▶ **Given entries**:
########################################
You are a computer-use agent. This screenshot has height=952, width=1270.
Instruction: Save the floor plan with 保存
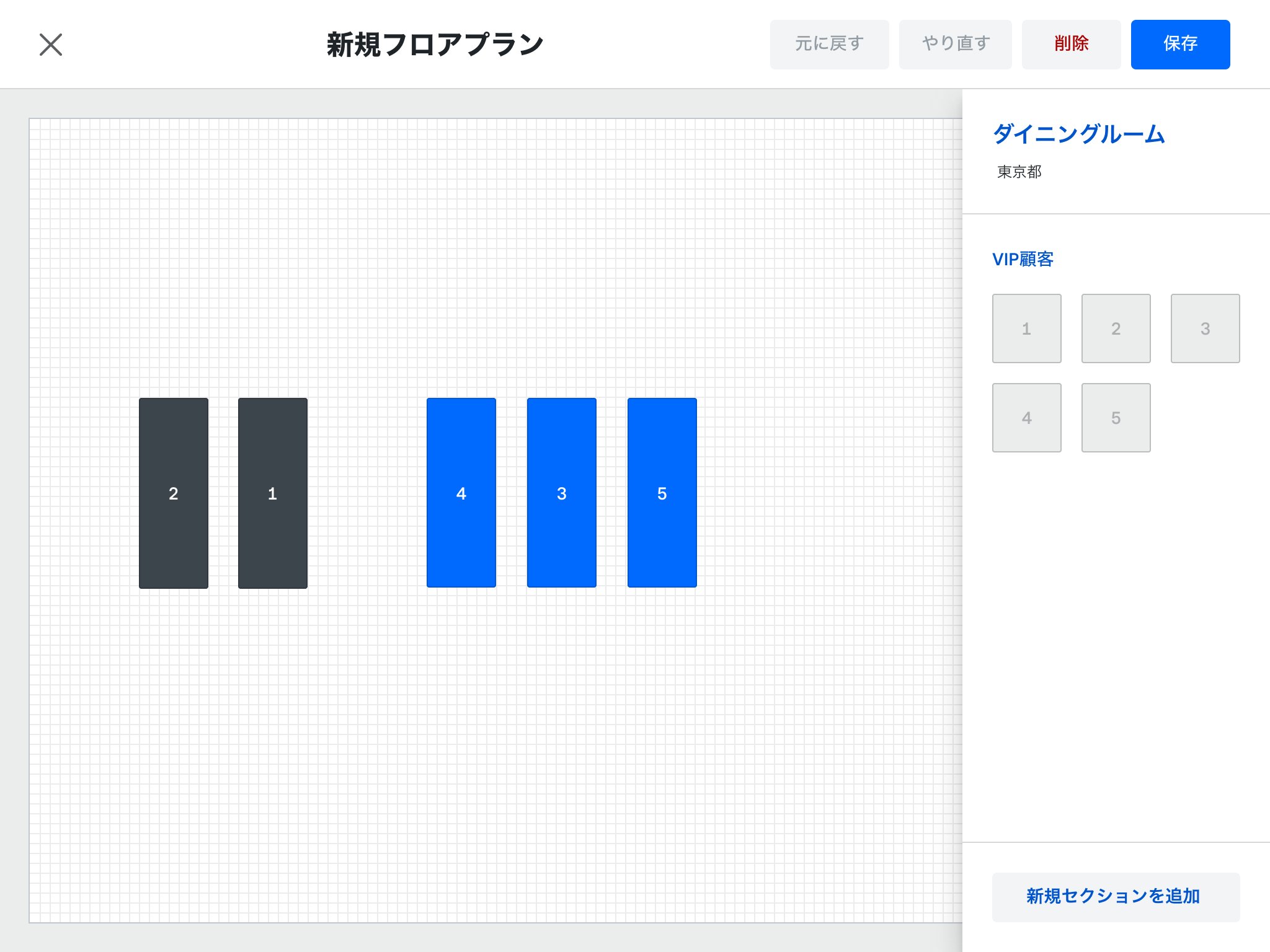tap(1179, 43)
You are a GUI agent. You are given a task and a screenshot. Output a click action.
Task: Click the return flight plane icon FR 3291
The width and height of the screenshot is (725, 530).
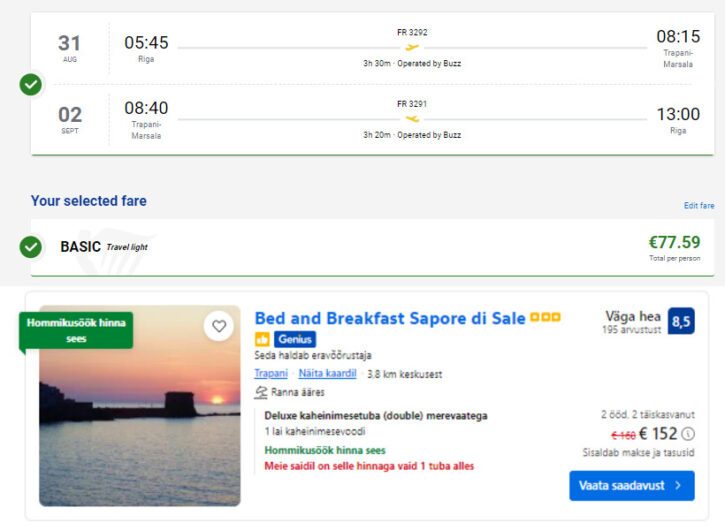click(412, 119)
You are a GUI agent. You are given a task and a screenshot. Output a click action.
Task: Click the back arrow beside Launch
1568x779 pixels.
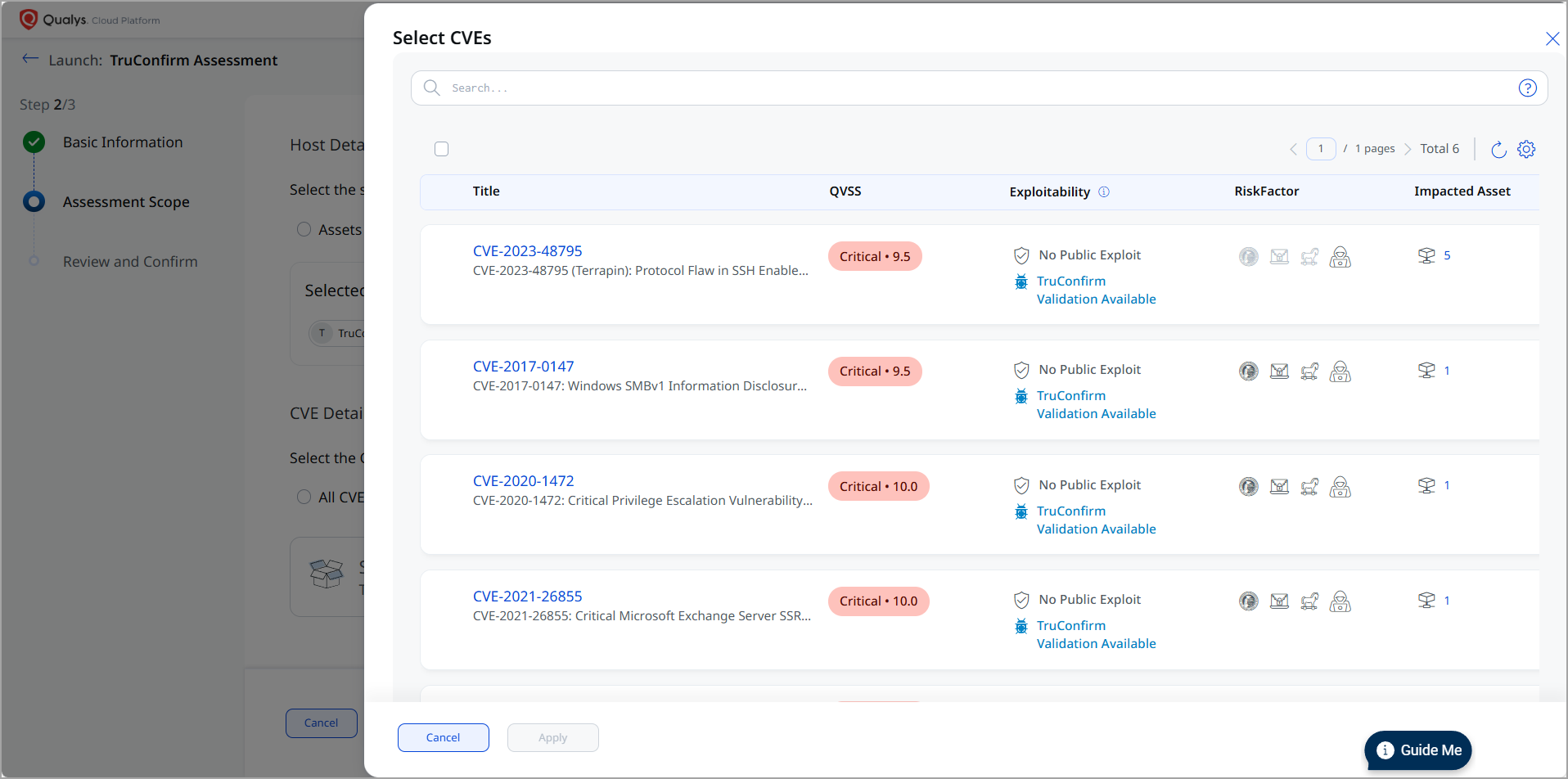(x=30, y=59)

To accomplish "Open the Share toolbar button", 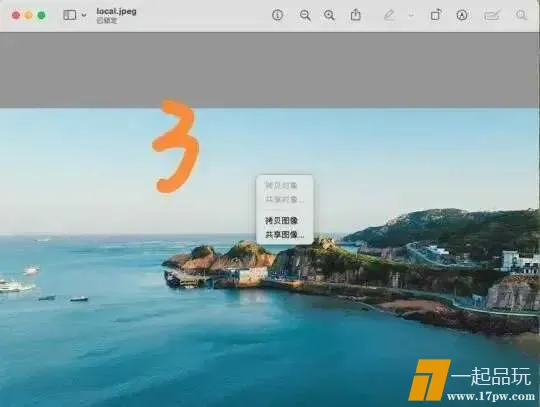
########################################
▶ **Task instructions**: Please give all the rows above again with "screenshot" swapped for "screen capture" and everything else unchanged, omitting the pictures.

▶ **Exercise answer**:
You are a computer-use agent. This screen capture has height=952, width=1270.
Instruction: Save the floor plan with 保存
tap(1179, 43)
You are a GUI agent. You are given a task and a screen capture. Output a click action.
Task: Click the return flight plane icon FR 3291
The width and height of the screen capture is (725, 530).
click(412, 119)
You are a GUI agent. You are given a task and a screen capture. Output a click action.
Task: Click the back arrow beside Launch
1568x779 pixels.
(x=30, y=59)

To accomplish "Open the Share toolbar button", 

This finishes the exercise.